Naturally enough, Hindustan Lever decided to appeal against SEBI’s verdict to the Union Ministry of Finance, the appellate authority in such cases. The questions which were in everyone’s mind were two-fold: (i) Is HLL guilty of insider trading? and (ii) Would SEBI’s charges stand legal scrutiny when contested, as there were several questions of law and its interpretations which would have to be settled?

SEBI took the stand that only HLL knew about the forth-coming merger and it acted on the basis of such unpublished information it was privileged to know. According to SEBI, HLL and its directors misused such information. HLL was an ‘insider’ and by buying 800,000 shares of BBLIL from UTI (premerger), it violated the insider trading regulation. Shares were purchased from the UTI to ensure 51 per cent stake to Unilever in the post-merger company with the prior knowledge of share-swap ratio. On 17 January 1996, the merger decision made by the parent company, Unilever was communicated to the core team of directors by C. M. Jemmett, the parent company’s representative. In March 1996, HLL bought the shares from UTI. HLL announced the merger with BBLIL in April 1996.

SEBI also charged HLL of acting in a manner inimical to the interests of thousands of ordinary shareholders. Besides, Hindustan Lever depleted its own resources by helping its holding company, Unilever obtain major stake in the merged entity. The funds that were shelled out by HLL to purchase BBLIL’s shares were to be extinguished and that too for the holding company, As per SEBI’s contention, this was against the interest of the ordinary shareholders. Further, SEBI charged that HLL deprived the country of precious foreign exchange, as Unilever would have invested nearly Rs 450–500 million to raise its holding to 51 per cent in the post-merger consolidated company.

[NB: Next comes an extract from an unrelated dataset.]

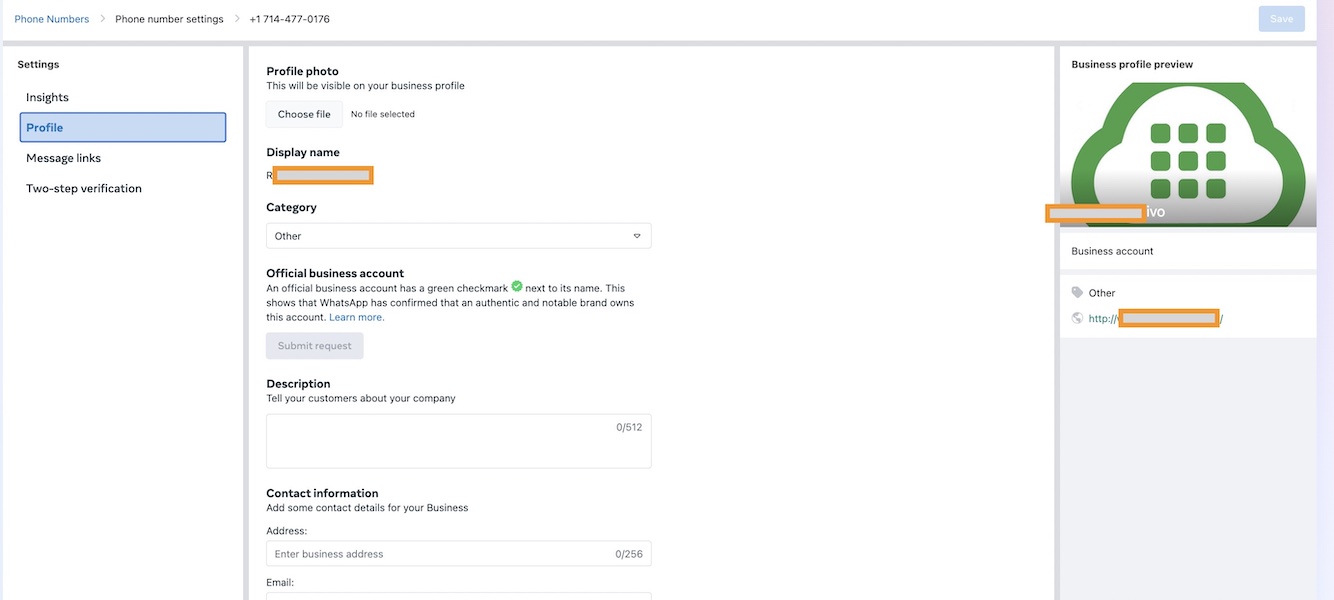Focus the Description text area

[x=458, y=441]
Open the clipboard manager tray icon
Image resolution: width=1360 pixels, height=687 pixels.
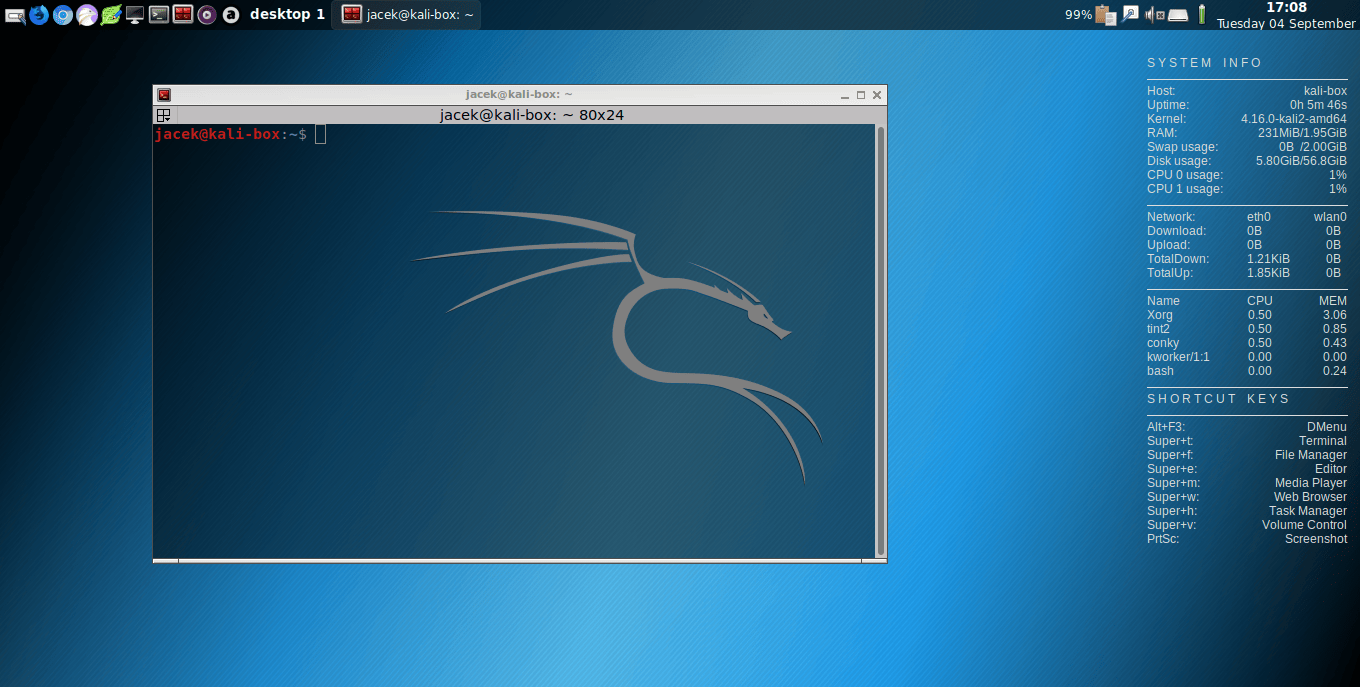point(1105,15)
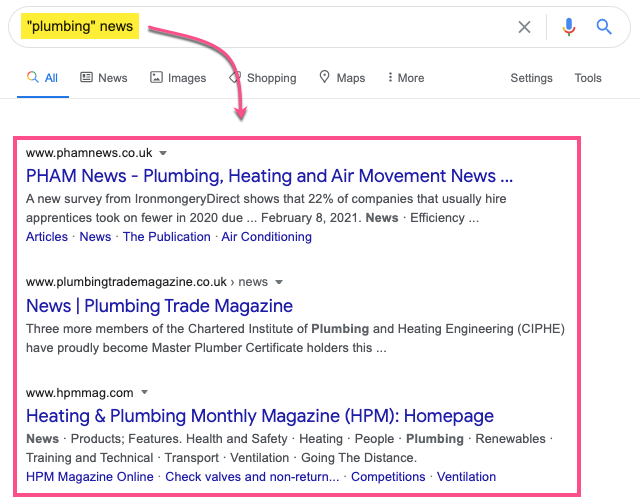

ARGUMENTS FOR AND AGAINST SEBI’S RULING

SEBI’s notice to Hindustan Lever, the penalty the market regulator imposed on the company and its indictment of the Directors of the company not only created a storm in the Indian corporate sector, but also raised a number of legal issues relating to SEBI’s penal action and its sustainability by appellate authorities when contested by the company. These issues were as follows: (i) Whether HLL was an ‘insider’ or not; (ii) Whether or not the pre-merger information HLL had access to was ‘unpublished’; (iii) Whether or not HLL had any price-sensitive information with regard to the merger; and (iv) Whether or not HLL had gained any unfair advantage out of the deal.

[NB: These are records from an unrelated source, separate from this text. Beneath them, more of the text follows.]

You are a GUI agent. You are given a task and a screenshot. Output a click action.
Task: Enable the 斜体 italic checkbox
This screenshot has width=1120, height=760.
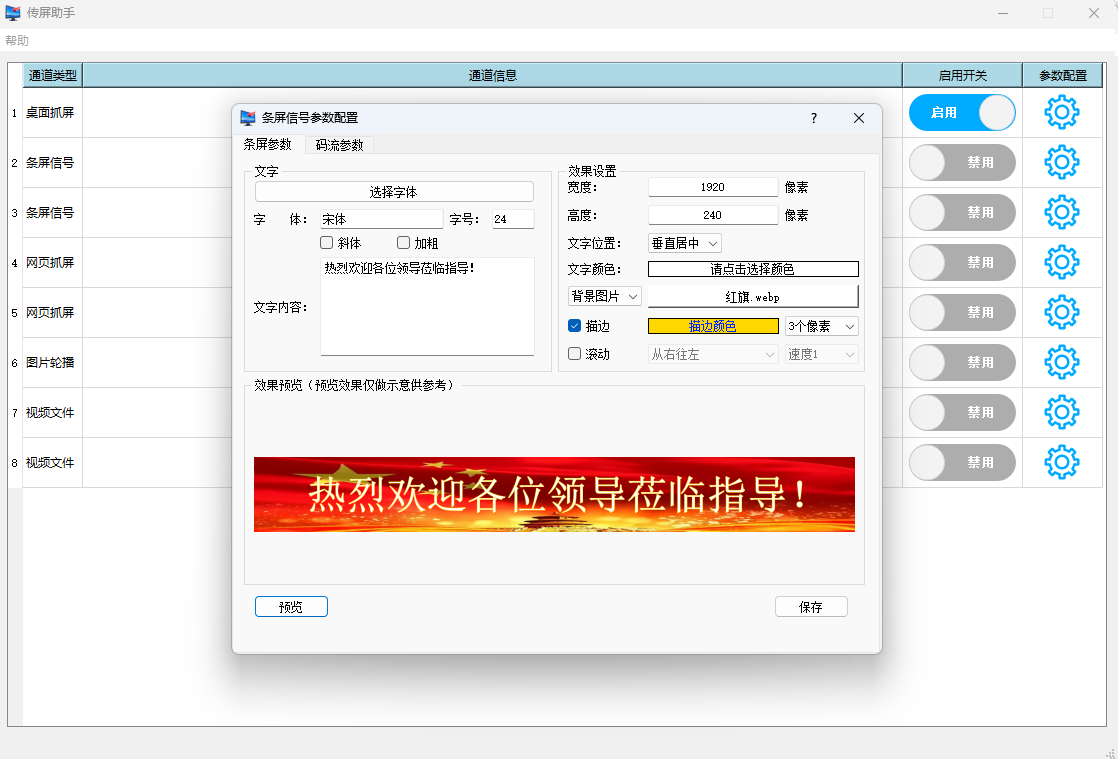(x=327, y=243)
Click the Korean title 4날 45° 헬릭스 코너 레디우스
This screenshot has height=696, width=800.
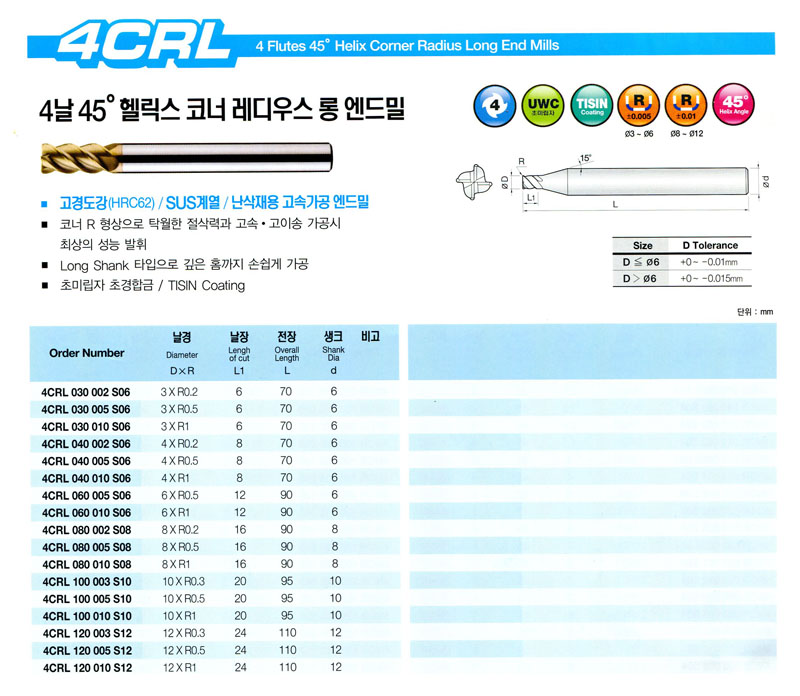point(222,107)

The first and most debated issue was concerning whether HLL was an insider at all. According to Clause 2(e) of SEBI’s regulations: “Insider means any person who is or was connected with the company or is deemed to have been connected with the company, and who is reasonably expected to have access, by virtue of such connection, to unpublished price-sensitive information in respect of securities of the company, or who has received or has had access to such unpublished price-sensitive information.”3

To rebut this allegation of SEBI, HLL countered that though it was deemed to be connected to BBLIL, and though it knew about the merger before it bought BBLIL’s shares, it received the information only because it was one of the parties to the merger itself and not merely because of its connection to BBLIL. HLL stressed this distinction because, to be an ‘insider’, HLL should have received the information ‘by virtue of such connection’ with the other company. HLL’s defense centred on the fact that as an initiator and also as the transferee, it was the ‘primary party’ to the merger. M. K. Sharma, the Legal Director of HLL argued: “Nowhere in the world is the primary party to a merger considered to be an insider from the point of view of insider-trading.”4

SEBI refused to accept the company’s interpretation of the clause. It argued: “The phrase ‘by virtue of such connection’ applied only to one kind of insider, ‘the connected’ or ‘deemed connected person’, who was expected to have access to information because of his/her connection.” SEBI underscored the point that HLL also fell under the definition of someone ‘who was reasonably expected to have access by virtue of such connection’, as the core team of five common directors discussed the merger, and Unilever, the common parent, granted the ‘in principle’ approval, and besides, HLL was free to use the information to further the merger, but not to buy shares. There is a second part of the clause, argued SEBI that defined another kind of insider, who might not be connected to the company at all, but “who had received or has had access to such unpublished price sensitive information.” Therefore, SEBI argued that even if BBLIL was construed to be unconnected, HLL could still be an insider of the second type. Its order said, “If we were to accept HLL’s argument … it would permit a ‘connected’ or ‘deemed connected’ person to misuse the price-sensitive information because he has received the information independently.”5

The second issue raised in the case was whether or not the information, which HLL had access to, was ‘unpublished’. According to Clause 2(k) of SEBI’s Regulation on Insider Trading: “Unpublished price-sensitive information means any information which is of concern, directly or indirectly, to a company, and is not generally known or published by such company for general information, but which if published or known, is likely to materially affect the price of securities of that company in the market.”6

While SEBI argued that HLL has gone against this regulation, HLL contended that before the transaction, the merger was the subject of wide market and media speculation. After the formal announcement, press reports highlighted the fact that the merger caused no surprise at all to anyone as it was part of the market grapevine for long. HLL pointed out that before the transaction, the share price of BBLIL moved up from Rs 242 to Rs 320 between January and March 1996, showing that the merger was ‘a generally known information’. HLL also pointed out that the Public Sector Mutual Fund, UTI was a large enough institutional player and, given the speculation, how could UTI have remained unaware that the merger was forthcoming? In spite of its being the second largest shareholder in both BBLIL and HLL, UTI did not complain against the transaction either formally to SEBI, or informally to HLL after the formal merger announcement. Moreover, HLL had, between the transaction and the formal announcement, privately told UTI of the merger. UTI also hosted an inter-institutional meeting to discuss it. UTI even sold HLL some more shares nine months later, though at a higher price.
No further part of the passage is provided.